Fühmann erweist sich auch in seinen Briefen als begnadeter Beobachter und Stilist. Ingrid Prignitz wurde zur Adressatin seiner schwärmerischen Reiseschilderungen oder sarkastischen Berichte von Begegnungen mit westdeutschem Publikum und Gönnern (vgl. den Brief vom 21. Februar 1979), seiner menschlichen Enttäuschung über manchen der jungen Dichter, wo er zu helfen versucht hatte und doch nur ausgenutzt wurde, seiner Wut über Funktionsträger und Verwalter im Schriftstellerverband und an der Akademie der Künste, seiner Verachtung gegenüber der institutionalisierten Literaturwissenschaft, seiner Erbitterung über seine zunehmende Kaltstellung und seiner diffusen Ahnungen einer heraufziehenden Katastrophe. So enthalten diese Briefe auch viel Anekdotisches, ein geschliffenes Sprachporträt etwa der Opernregisseurin Ruth Zechlin, Erlebnisse mit Schriftstellerkollegen wie Stephan Hermlin (eine Momentaufnahme seiner aristokratischen Pose enthält der Brief vom 4. Juli 1983), Christa Wolf, deren feministische Perspektive in einigen Texten ihm nicht behagte, Klaus Schlesinger, für den Ingrid Prignitz Manuskripte lektorierte, als er schon in Westberlin lebte, oder Jurek Becker, von dem Fühmann meinte, er habe Ingrid Prignitz als Lektorin nicht verdient. Zehn Jahre DDR-Literaturgeschichte, mit ihren Brüchen rund um die Biermann-Ausbürgerung, zehn Jahre DDR-Alltag und deutsch-deutscher Beziehungen werden hier lebendig.

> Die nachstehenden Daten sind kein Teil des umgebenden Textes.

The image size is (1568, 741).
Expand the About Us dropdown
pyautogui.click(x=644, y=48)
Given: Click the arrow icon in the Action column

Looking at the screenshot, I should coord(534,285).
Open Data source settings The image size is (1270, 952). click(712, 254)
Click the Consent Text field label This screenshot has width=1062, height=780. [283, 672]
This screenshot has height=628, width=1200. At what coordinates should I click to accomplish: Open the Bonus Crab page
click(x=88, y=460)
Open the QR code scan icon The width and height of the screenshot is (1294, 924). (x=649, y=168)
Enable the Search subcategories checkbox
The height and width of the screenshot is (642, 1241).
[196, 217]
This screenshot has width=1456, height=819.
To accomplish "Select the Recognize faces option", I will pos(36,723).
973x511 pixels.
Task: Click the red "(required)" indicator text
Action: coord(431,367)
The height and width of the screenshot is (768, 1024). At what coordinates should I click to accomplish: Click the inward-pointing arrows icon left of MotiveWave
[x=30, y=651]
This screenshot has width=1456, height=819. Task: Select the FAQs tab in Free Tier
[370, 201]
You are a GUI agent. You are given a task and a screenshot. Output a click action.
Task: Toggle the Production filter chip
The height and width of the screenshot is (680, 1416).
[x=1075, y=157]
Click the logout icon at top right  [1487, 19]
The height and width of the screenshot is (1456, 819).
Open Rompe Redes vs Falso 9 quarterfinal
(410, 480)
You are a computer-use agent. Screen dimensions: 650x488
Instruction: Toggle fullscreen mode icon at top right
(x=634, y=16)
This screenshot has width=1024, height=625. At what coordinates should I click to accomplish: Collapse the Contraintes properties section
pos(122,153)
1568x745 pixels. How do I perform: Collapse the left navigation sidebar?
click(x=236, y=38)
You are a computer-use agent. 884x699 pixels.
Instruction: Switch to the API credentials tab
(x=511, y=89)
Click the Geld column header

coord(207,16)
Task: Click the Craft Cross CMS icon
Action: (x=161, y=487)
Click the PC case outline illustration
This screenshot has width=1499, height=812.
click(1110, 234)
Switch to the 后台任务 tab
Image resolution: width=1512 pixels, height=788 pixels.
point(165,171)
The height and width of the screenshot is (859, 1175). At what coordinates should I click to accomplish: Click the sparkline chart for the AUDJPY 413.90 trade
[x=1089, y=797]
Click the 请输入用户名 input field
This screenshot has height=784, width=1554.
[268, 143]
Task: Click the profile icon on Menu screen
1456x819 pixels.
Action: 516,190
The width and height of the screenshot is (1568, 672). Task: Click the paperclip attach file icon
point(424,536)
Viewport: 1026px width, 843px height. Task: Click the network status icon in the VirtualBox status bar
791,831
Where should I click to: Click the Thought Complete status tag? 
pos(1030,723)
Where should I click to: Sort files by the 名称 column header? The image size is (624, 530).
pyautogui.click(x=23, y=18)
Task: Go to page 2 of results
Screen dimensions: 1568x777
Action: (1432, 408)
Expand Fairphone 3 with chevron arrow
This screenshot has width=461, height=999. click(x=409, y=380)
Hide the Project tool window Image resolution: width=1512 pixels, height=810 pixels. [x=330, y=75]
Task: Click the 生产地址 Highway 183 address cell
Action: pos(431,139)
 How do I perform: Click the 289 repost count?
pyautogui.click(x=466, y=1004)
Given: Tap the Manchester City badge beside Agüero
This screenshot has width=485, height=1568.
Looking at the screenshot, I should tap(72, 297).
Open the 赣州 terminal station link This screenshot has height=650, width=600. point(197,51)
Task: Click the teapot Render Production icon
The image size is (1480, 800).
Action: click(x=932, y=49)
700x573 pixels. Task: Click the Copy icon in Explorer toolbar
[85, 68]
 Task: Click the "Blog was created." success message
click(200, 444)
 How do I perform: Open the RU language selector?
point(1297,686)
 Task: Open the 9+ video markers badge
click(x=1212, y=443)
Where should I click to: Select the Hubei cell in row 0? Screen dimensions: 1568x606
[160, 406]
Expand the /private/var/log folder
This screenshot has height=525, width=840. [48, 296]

Nicht zuletzt ist über die materiellen Träger dieses Briefwechsels ein Wort zu verlieren. Da Fühmann in Märkisch Buchholz kein Telefon besaß und Ingrid Prignitz als Privatperson ohnehin über keines verfügte, kommunizierte man in dringenden Fällen per Telegramm. Per Telegramm wurden nicht nur sachliche Mitteilungen verschickt, sondern auch kleine Zeichen der Verbundenheit („bleib mir treu und gewogen gruss franz“, April 1981). Und Ingrid Prignitz, wie schon erwähnt, telegrafierte am 7. September 1979, nachdem sie das Manuskript des Trakl-Essays erstmals gelesen hatte: „lieber franz mein eindruck nach schnellstem lesen es ist das beste essayistische was du je geschrieben hab dank fuers durchstehn“. Das Grundstürzende dieses Textes hatte sie sofort erkannt, und diese Mitteilung duldete keinen Aufschub. Auch deshalb sind die Telegramme mit in diesen Band aufgenommen worden. Häufig schrieb Fühmann Postkarten, einen Gruß von seinen Reisen, eine witzige oder sarkastische Bemerkung, eine Beilage zu einer anderen Sendung – und immer ist das Motiv der Postkarte ein Teil der Botschaft. Seine Briefe schrieb er fast ausschließlich auf seinem Kopfbogen, mit Maschine und mit Durchschlägen, die er archivierte. Er war sich ihres dokumentarischen Werts bewusst. Unterschrieben sind die Briefe stets von Hand mit seinem Namenszug. Seit Oktober 1979, als seine Überwachung durch die Staatssicherheit immer offensichtlicher wurde und die Schikanen gegen ihn zunahmen, benutzte er hin und wieder einen Kopfbogen mit dem Aufdruck eines Zitats aus Goethes West-östlichem Divan: „ÜBERS NIEDERTRÄCHTIGE / NIEMAND SICH BEKLAGE; / DENN ES IST DAS MÄCHTIGE, / WAS MAN DIR AUCH SAGE“.